--- START ---

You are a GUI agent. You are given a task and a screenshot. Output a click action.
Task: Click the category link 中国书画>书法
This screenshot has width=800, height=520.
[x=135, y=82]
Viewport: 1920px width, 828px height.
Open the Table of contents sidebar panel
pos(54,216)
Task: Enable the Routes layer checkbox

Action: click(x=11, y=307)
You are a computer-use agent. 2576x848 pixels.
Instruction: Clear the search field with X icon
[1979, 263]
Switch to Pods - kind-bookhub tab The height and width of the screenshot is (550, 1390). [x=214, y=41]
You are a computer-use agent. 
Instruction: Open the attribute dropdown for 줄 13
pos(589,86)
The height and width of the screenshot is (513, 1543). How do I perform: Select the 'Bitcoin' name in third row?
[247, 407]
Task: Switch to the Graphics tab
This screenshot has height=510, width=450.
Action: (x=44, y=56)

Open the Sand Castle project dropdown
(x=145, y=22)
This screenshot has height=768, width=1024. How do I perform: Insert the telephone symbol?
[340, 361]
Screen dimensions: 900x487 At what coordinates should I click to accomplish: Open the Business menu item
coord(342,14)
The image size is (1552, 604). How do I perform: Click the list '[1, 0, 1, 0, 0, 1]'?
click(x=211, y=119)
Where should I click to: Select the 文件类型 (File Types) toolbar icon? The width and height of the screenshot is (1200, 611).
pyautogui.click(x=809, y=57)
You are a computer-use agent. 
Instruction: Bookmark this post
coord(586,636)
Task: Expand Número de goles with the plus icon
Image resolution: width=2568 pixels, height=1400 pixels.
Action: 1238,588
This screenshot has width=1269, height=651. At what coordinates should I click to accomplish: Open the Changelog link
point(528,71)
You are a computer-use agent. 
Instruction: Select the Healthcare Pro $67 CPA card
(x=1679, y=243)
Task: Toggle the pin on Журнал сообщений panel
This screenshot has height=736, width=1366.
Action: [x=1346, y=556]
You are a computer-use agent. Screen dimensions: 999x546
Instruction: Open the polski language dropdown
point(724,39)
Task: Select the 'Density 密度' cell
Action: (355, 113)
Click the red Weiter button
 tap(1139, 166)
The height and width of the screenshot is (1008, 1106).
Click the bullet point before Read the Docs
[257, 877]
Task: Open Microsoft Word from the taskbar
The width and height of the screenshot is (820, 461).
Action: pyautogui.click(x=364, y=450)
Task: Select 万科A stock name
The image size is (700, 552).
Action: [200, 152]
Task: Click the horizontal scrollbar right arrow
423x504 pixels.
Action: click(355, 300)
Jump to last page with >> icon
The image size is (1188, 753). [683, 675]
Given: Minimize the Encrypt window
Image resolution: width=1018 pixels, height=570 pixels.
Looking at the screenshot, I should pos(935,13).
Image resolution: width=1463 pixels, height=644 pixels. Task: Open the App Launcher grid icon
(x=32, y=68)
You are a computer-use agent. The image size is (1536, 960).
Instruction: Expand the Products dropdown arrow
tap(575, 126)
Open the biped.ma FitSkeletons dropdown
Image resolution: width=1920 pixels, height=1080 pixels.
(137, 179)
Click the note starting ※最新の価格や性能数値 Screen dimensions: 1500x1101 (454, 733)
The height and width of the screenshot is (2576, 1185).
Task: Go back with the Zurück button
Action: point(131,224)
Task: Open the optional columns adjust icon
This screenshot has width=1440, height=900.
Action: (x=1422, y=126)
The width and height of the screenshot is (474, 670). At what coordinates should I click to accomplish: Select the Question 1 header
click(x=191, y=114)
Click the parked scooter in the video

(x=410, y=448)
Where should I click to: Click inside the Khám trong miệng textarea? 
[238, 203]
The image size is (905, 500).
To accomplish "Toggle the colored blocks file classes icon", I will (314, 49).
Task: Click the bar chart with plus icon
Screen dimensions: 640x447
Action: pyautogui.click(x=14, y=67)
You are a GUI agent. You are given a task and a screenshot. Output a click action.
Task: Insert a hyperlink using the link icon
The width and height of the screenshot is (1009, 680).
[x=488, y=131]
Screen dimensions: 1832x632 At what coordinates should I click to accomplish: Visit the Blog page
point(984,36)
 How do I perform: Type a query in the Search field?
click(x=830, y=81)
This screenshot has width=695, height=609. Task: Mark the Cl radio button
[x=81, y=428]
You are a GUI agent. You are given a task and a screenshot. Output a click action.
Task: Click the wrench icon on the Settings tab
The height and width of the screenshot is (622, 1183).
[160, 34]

--- END ---

Problem requirements -
Output the listing above word for word.

Solution -
You are a GUI agent. You are given a task and a screenshot. Output a click action.
Task: Click the category link 中国书画>书法
This screenshot has width=800, height=520.
[x=135, y=82]
Viewport: 1920px width, 828px height.
Open the Table of contents sidebar panel
pos(54,216)
Task: Enable the Routes layer checkbox

Action: click(x=11, y=307)
You are a computer-use agent. 2576x848 pixels.
Instruction: Clear the search field with X icon
[1979, 263]
Switch to Pods - kind-bookhub tab The height and width of the screenshot is (550, 1390). [x=214, y=41]
You are a computer-use agent. 
Instruction: Open the attribute dropdown for 줄 13
pos(589,86)
The height and width of the screenshot is (513, 1543). How do I perform: Select the 'Bitcoin' name in third row?
[247, 407]
Task: Switch to the Graphics tab
This screenshot has height=510, width=450.
Action: (x=44, y=56)

Open the Sand Castle project dropdown
(x=145, y=22)
This screenshot has height=768, width=1024. How do I perform: Insert the telephone symbol?
[340, 361]
Screen dimensions: 900x487 At what coordinates should I click to accomplish: Open the Business menu item
coord(342,14)
The image size is (1552, 604). How do I perform: Click the list '[1, 0, 1, 0, 0, 1]'?
click(x=211, y=119)
Where should I click to: Select the 文件类型 (File Types) toolbar icon? The width and height of the screenshot is (1200, 611).
pyautogui.click(x=809, y=57)
You are a computer-use agent. 
Instruction: Bookmark this post
coord(586,636)
Task: Expand Número de goles with the plus icon
Image resolution: width=2568 pixels, height=1400 pixels.
Action: 1238,588
This screenshot has width=1269, height=651. At what coordinates should I click to accomplish: Open the Changelog link
point(528,71)
You are a computer-use agent. 
Instruction: Select the Healthcare Pro $67 CPA card
(x=1679, y=243)
Task: Toggle the pin on Журнал сообщений panel
This screenshot has height=736, width=1366.
Action: [x=1346, y=556]
You are a computer-use agent. Screen dimensions: 999x546
Instruction: Open the polski language dropdown
point(724,39)
Task: Select the 'Density 密度' cell
Action: (355, 113)
Click the red Weiter button
 tap(1139, 166)
The height and width of the screenshot is (1008, 1106).
Click the bullet point before Read the Docs
[257, 877]
Task: Open Microsoft Word from the taskbar
The width and height of the screenshot is (820, 461).
Action: pyautogui.click(x=364, y=450)
Task: Select 万科A stock name
The image size is (700, 552).
Action: [200, 152]
Task: Click the horizontal scrollbar right arrow
423x504 pixels.
Action: click(355, 300)
Jump to last page with >> icon
The image size is (1188, 753). [683, 675]
Given: Minimize the Encrypt window
Image resolution: width=1018 pixels, height=570 pixels.
Looking at the screenshot, I should pos(935,13).
Image resolution: width=1463 pixels, height=644 pixels. Task: Open the App Launcher grid icon
(x=32, y=68)
You are a computer-use agent. The image size is (1536, 960).
Instruction: Expand the Products dropdown arrow
tap(575, 126)
Open the biped.ma FitSkeletons dropdown
Image resolution: width=1920 pixels, height=1080 pixels.
(137, 179)
Click the note starting ※最新の価格や性能数値 Screen dimensions: 1500x1101 (454, 733)
The height and width of the screenshot is (2576, 1185).
Task: Go back with the Zurück button
Action: point(131,224)
Task: Open the optional columns adjust icon
This screenshot has width=1440, height=900.
Action: (x=1422, y=126)
The width and height of the screenshot is (474, 670). At what coordinates should I click to accomplish: Select the Question 1 header
click(x=191, y=114)
Click the parked scooter in the video

(x=410, y=448)
Where should I click to: Click inside the Khám trong miệng textarea? 
[238, 203]
The image size is (905, 500).
To accomplish "Toggle the colored blocks file classes icon", I will (314, 49).
Task: Click the bar chart with plus icon
Screen dimensions: 640x447
Action: pyautogui.click(x=14, y=67)
You are a GUI agent. You are given a task and a screenshot. Output a click action.
Task: Insert a hyperlink using the link icon
The width and height of the screenshot is (1009, 680).
[x=488, y=131]
Screen dimensions: 1832x632 At what coordinates should I click to accomplish: Visit the Blog page
point(984,36)
 How do I perform: Type a query in the Search field?
click(x=830, y=81)
This screenshot has width=695, height=609. Task: Mark the Cl radio button
[x=81, y=428]
You are a GUI agent. You are given a task and a screenshot. Output a click action.
Task: Click the wrench icon on the Settings tab
The height and width of the screenshot is (622, 1183).
[160, 34]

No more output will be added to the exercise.